I used to work 18 hour days in the film industry. Sure the overtime was great,
but you were too tired to enjoy spending it and by the time the weekend rolled
around all you wanted to do was sleep. Needless to say I missed out on a lot
those years. Ultimately I got out of the industry (for the most part anyway)
and while that ridiculous overtime was no more, quality of life improved
dramatically. They call a brutal job with good pay the "Golden Handcuffs" for
a reason.

Remind yourself that you don't want to someday suddenly realize you're 50
years old and have no idea where the last 25 years have gone.

------
PatrickTulskie
I work for a small startup company. I work a lot more than you do at a typical
9-5 but I also recently got engaged, got married, went on a honeymoon, am
getting ready to purchase a new car and a house. It's all very possible to do
as long as you are able to determine what is actually an emergency and what is
not.

When your head is constantly bouncing between code, product, algorithms,
problem sets, tests it's hard to break away and focus on your family and
financial obligations.
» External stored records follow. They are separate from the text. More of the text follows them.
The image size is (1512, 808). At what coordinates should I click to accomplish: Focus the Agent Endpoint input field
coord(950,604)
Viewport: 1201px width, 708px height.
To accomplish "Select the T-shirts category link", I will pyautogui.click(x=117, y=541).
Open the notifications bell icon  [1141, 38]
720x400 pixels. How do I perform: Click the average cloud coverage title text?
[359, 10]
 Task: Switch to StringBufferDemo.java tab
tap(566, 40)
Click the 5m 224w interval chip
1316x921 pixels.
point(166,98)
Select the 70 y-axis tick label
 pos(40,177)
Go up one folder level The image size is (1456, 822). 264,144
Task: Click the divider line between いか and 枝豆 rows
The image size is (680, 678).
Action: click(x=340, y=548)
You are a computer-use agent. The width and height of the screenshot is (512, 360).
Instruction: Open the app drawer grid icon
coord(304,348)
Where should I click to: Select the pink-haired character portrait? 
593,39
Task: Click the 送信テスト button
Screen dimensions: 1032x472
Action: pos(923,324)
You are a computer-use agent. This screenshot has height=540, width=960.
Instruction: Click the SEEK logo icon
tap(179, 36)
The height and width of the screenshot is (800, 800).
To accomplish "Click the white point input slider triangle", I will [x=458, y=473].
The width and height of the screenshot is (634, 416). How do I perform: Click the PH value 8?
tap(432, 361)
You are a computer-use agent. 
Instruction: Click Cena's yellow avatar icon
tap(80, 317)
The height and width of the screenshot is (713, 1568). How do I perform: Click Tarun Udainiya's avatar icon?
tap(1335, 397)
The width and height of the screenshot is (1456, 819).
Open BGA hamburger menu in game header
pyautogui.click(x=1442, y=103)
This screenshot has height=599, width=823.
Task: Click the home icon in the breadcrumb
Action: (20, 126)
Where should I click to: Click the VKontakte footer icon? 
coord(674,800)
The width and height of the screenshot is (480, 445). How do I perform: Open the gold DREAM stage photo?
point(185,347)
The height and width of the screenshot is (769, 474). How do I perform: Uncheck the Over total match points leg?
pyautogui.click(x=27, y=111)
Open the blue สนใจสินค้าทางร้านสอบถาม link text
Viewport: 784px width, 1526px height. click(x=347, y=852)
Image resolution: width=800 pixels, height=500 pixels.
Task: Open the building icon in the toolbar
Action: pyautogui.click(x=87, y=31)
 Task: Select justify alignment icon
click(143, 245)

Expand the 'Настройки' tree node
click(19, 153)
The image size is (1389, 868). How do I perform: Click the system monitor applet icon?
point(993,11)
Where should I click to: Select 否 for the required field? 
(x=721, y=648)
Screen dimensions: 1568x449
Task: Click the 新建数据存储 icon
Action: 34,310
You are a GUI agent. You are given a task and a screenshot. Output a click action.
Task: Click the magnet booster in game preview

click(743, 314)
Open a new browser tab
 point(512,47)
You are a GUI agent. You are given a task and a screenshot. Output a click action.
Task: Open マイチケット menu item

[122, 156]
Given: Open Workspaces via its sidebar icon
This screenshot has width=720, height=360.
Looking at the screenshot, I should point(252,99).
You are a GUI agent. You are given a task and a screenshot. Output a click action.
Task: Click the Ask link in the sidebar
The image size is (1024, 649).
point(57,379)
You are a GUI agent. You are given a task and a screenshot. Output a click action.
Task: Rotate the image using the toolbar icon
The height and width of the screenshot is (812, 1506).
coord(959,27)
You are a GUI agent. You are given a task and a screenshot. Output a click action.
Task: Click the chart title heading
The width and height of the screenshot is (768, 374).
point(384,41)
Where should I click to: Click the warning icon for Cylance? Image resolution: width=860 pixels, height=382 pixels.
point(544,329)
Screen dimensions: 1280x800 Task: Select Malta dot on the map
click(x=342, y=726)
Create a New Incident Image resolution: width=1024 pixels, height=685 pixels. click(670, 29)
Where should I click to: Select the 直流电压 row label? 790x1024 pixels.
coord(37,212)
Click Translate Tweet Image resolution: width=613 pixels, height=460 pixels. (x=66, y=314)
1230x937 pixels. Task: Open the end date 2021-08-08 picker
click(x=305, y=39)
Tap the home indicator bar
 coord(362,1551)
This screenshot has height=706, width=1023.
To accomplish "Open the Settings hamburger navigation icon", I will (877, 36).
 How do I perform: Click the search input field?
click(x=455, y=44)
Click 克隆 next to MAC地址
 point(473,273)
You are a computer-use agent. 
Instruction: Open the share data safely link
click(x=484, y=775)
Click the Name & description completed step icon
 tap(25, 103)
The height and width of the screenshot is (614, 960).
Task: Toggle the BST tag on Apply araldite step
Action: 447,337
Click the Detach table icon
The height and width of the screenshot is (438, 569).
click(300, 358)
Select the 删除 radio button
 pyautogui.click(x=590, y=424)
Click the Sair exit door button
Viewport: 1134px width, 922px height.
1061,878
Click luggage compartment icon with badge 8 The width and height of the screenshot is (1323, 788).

If you don't though, you really do risk terrible
burnout.

The best piece of advice I can give to anyone who feels they work too much is
to learn how to say "no." It's easy to say yes, and it's very difficult to
learn when and how to say no. The second best piece of advice I can give to
anyone nearing burnout is learning to delegate. If you're a one-man show you
can delegate to your todo list instead of to another person. Either case
requires followup though.

Not everything is an emergency and maintaining your sanity should be your #1
priority throughout all that you do.

------
fezzl
This is not a facetious question, but if 60-80 hours a week isn't optimal,
what is the optimal number of hours a week that maximizes success rate for an
early-stage startup?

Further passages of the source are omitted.